--- REQUIRED WORK ---
Please transcribe the Pat Cummings biography word for word from "Patricia Marie Cummings" to "villages in Okinawa.".

--- SUPPLIED PASSAGE ---
[Start of section]
- Born: November 9, 1950 (age 74) Chicago, Illinois, United States
- Education: Pratt Institute
- Known for: Children's books illustrator
- Awards: NAACP Image Award for Outstanding Literary Work Coretta Scott King Award (1984) Horn Book-Boston Globe Award

= Pat Cummings (illustrator) =

American writer and illustrator (born 1950)

Patricia Marie Cummings (born November 9, 1950) is an American writer and illustrator of children's books.

== Early life ==
Cummings' father was in the Army, and her family lived in different locations from Europe to Asia when she was growing up. She remembered "My brother and sisters and I were always the 'new kids', but I found that art helped me to get to know my classmates." Growing up, her parents would read them stories about fairytales, which fueled her imagination as she explored castles on the Rhine River and villages in Okinawa.

She attended Pratt Institute in New York City. After graduation, Cummings initially freelanced for editorial and advertising clients before focusing exclusively on children's books.

==Career==
Cummings is the creator of over 30 books for children, including titles that have won the Horn Book-Boston Globe Award and the Orbis Pictus Award for nonfiction. She won the Coretta Scott King Award in 1984 for the illustrations in My Mama Needs Me (written by Mildred Pitts Walter), and was a finalist for Just Us Women (written by Jeannette Caines) and C.L.O.U.D.S., which she wrote and illustrated. As one of the illustrators for Our Children Can Soar (Bloomsbury, 2009) she received the NAACP Image Award for Outstanding Literary Work: Children.
[End of section]
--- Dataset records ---
[Start of section]
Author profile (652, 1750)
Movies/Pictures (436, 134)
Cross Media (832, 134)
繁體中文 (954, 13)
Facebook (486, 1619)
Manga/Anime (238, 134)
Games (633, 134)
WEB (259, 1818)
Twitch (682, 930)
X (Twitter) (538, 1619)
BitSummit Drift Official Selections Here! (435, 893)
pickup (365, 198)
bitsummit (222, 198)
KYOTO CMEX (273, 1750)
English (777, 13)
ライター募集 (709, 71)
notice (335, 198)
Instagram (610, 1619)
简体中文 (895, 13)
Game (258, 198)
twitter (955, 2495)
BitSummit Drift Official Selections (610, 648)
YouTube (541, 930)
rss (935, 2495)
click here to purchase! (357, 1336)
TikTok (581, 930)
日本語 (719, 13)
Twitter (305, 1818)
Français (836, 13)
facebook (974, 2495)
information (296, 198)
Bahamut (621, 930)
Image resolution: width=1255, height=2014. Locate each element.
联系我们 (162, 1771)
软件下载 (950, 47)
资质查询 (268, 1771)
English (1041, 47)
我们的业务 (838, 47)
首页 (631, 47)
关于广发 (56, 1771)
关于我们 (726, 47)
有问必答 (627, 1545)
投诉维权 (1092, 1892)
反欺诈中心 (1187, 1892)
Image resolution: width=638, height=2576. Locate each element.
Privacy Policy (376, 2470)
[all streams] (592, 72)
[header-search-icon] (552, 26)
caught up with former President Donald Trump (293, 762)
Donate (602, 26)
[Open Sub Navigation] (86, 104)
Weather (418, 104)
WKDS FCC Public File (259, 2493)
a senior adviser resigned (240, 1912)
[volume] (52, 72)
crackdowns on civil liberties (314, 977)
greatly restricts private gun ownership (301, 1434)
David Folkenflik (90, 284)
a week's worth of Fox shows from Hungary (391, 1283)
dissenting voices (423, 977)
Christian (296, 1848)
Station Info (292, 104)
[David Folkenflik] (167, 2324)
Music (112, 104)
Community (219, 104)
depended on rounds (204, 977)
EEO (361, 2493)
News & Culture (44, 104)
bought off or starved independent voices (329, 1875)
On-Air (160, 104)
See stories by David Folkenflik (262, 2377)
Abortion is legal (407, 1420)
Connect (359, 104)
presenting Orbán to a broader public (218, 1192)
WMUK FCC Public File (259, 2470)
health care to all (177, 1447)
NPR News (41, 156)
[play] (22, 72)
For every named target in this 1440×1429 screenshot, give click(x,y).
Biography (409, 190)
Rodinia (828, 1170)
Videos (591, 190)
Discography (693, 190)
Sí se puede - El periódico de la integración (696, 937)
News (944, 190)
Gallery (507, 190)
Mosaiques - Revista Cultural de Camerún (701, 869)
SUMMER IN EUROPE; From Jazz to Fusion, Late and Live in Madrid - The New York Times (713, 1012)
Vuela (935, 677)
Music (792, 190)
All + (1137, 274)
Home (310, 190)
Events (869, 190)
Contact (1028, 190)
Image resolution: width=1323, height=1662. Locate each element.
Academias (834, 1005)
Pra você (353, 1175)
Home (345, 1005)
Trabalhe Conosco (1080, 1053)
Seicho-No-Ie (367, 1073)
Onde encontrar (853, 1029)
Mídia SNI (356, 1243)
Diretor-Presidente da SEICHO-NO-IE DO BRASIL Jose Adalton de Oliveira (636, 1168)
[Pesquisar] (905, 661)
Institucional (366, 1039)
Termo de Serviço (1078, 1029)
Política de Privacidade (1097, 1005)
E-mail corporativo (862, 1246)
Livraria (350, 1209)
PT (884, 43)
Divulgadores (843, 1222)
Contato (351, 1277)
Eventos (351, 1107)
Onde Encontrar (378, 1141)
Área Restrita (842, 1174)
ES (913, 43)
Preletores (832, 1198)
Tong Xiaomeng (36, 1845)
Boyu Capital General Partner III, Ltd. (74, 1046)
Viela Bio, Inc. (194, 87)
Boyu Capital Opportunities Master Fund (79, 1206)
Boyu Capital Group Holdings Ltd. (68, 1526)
[End of section]
--- ANSWER FOR THIS EXERCISE ---
Patricia Marie Cummings (born November 9, 1950) is an American writer and illustrator of children's books.

== Early life ==
Cummings' father was in the Army, and her family lived in different locations from Europe to Asia when she was growing up. She remembered "My brother and sisters and I were always the 'new kids', but I found that art helped me to get to know my classmates." Growing up, her parents would read them stories about fairytales, which fueled her imagination as she explored castles on the Rhine River and villages in Okinawa.